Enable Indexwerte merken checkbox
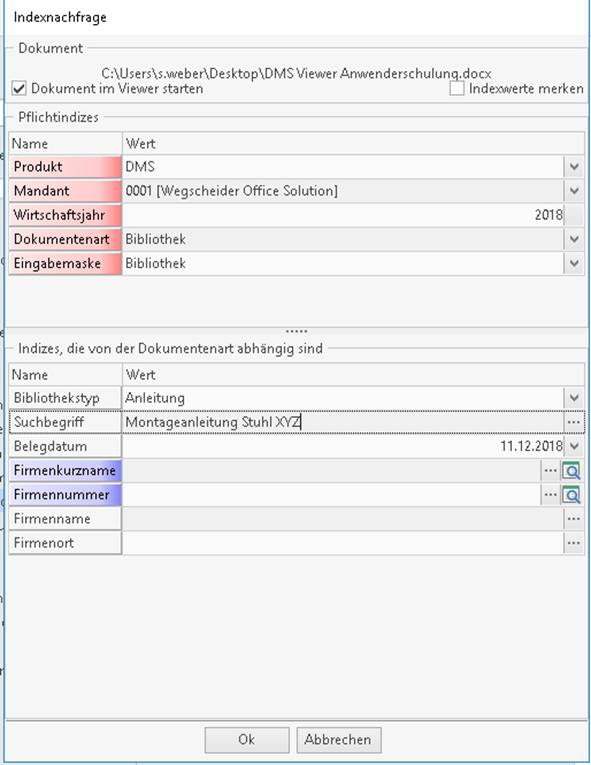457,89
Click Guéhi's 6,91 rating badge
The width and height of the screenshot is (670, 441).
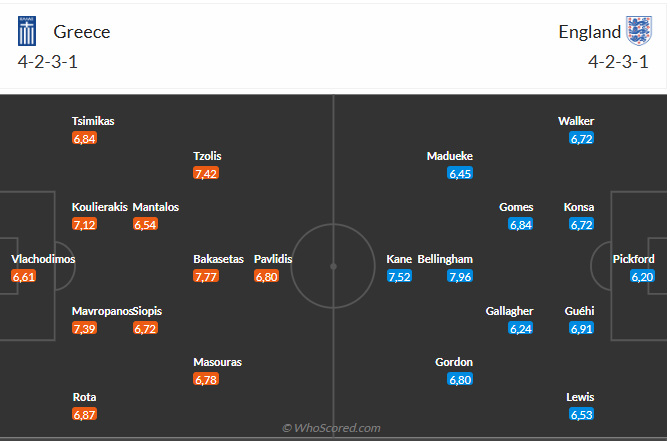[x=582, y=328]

...

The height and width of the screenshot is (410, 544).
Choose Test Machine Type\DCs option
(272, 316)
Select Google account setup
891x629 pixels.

* * *

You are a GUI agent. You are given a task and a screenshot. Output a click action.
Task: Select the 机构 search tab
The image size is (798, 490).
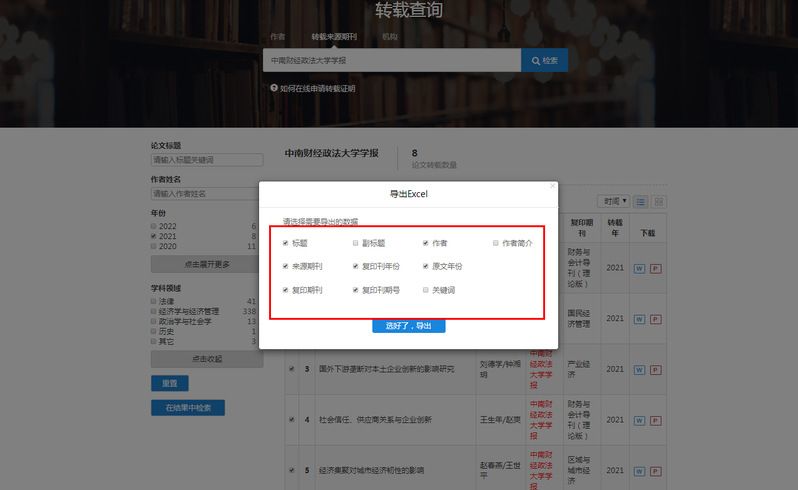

#### [YOUR TASK]
Among the lines above, tally those containing the string "Select" and give only the result.

#### [FINAL ANSWER]
2